→ Directions for this task
For this exercise, reproduce only the lines from the one holding "Open Reggie-800's profile avatar picture" through the final line of the data below, exactly, and omit pictures.

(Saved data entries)
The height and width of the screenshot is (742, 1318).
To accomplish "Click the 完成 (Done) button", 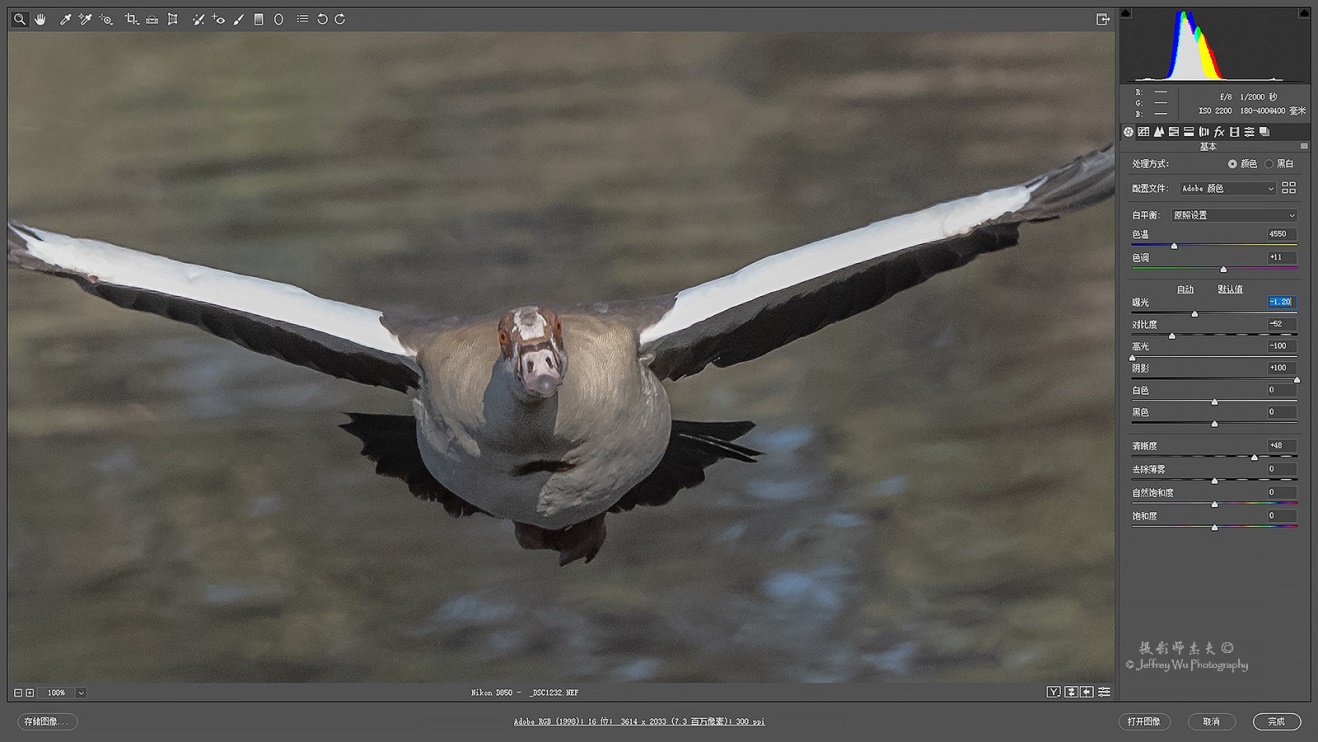I will (1280, 721).
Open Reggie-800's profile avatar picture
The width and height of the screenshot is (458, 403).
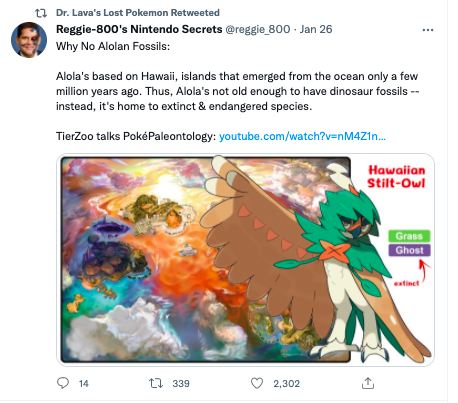29,40
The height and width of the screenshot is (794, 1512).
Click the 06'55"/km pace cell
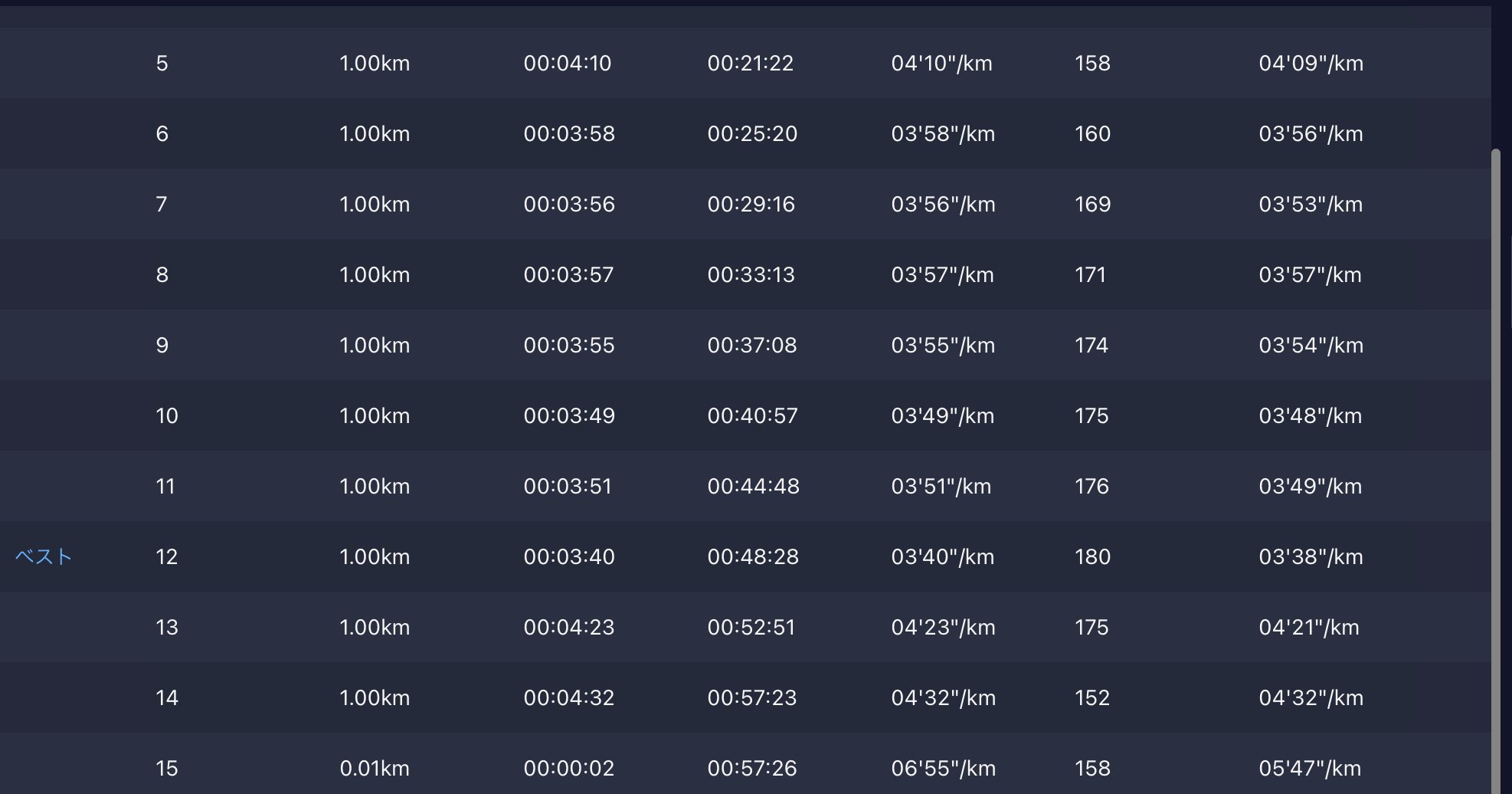click(943, 768)
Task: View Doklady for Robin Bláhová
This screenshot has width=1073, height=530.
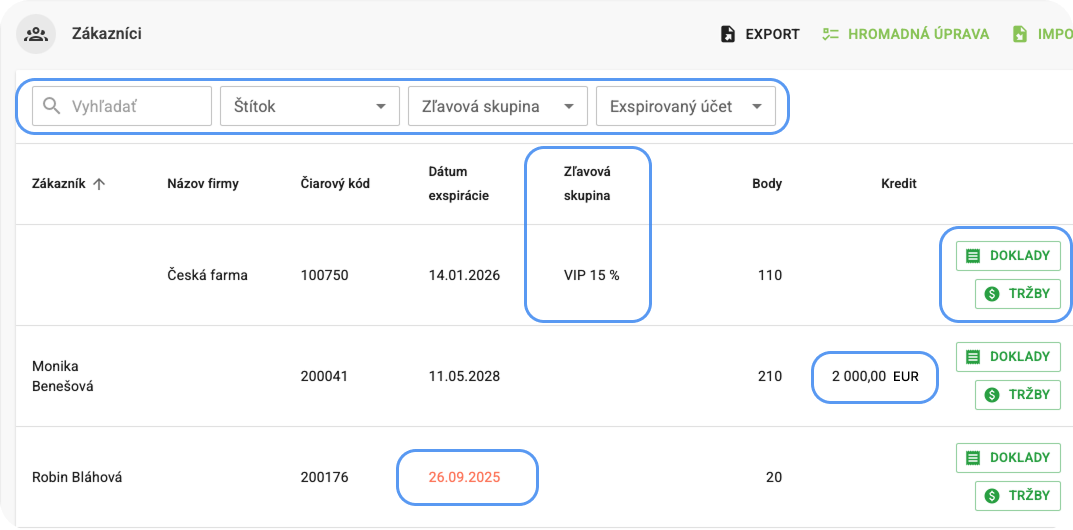Action: [1008, 457]
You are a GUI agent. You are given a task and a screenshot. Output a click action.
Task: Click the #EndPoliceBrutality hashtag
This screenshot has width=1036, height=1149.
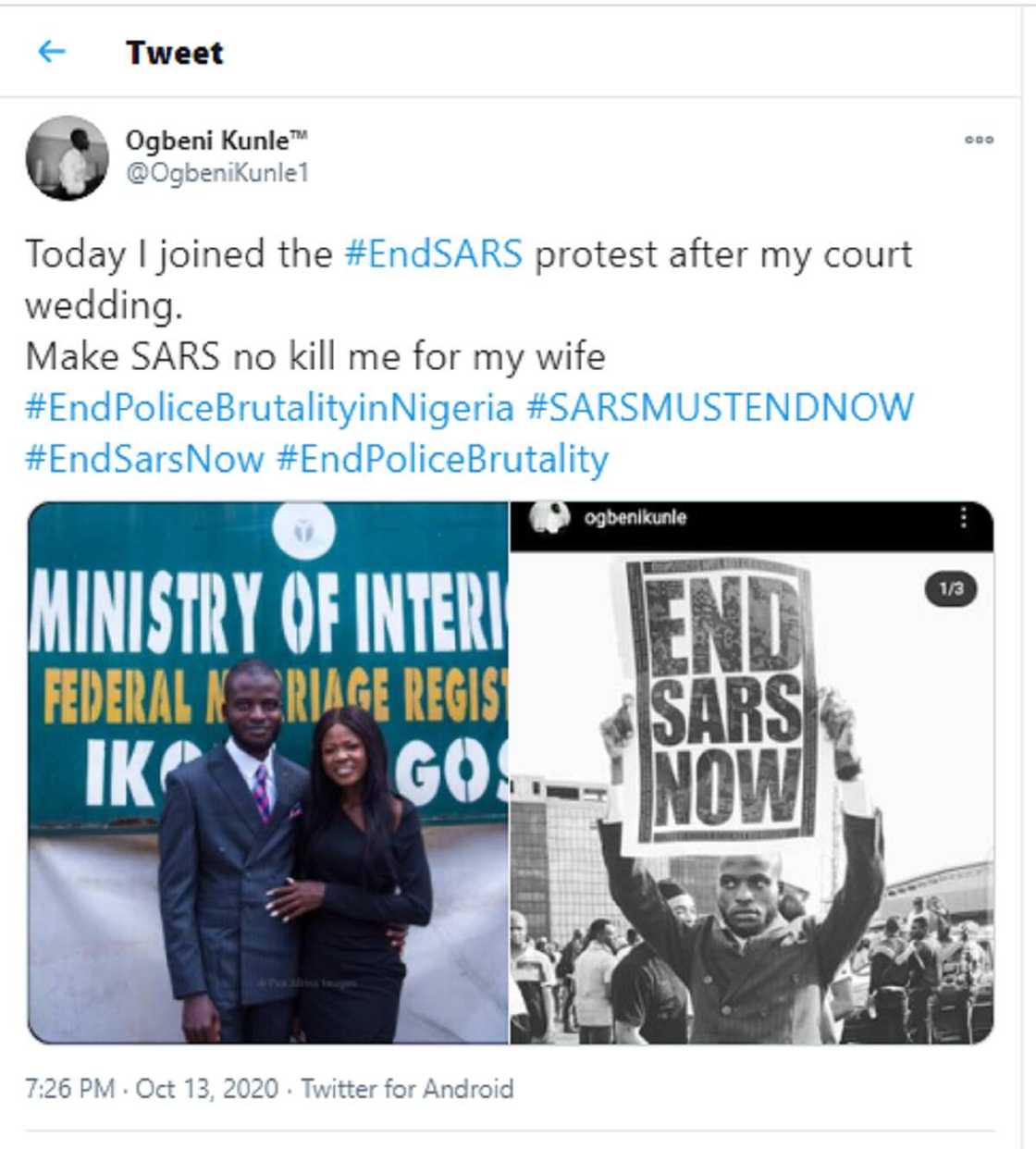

→ Your response
Open Reggie-800's profile avatar picture
The width and height of the screenshot is (458, 403).
29,40
The height and width of the screenshot is (794, 1512).
Click the 06'55"/km pace cell
click(943, 768)
Task: View Doklady for Robin Bláhová
This screenshot has width=1073, height=530.
Action: [1008, 457]
You are a GUI agent. You are given a task and a screenshot. Output a click action.
Task: Click the #EndPoliceBrutality hashtag
This screenshot has width=1036, height=1149.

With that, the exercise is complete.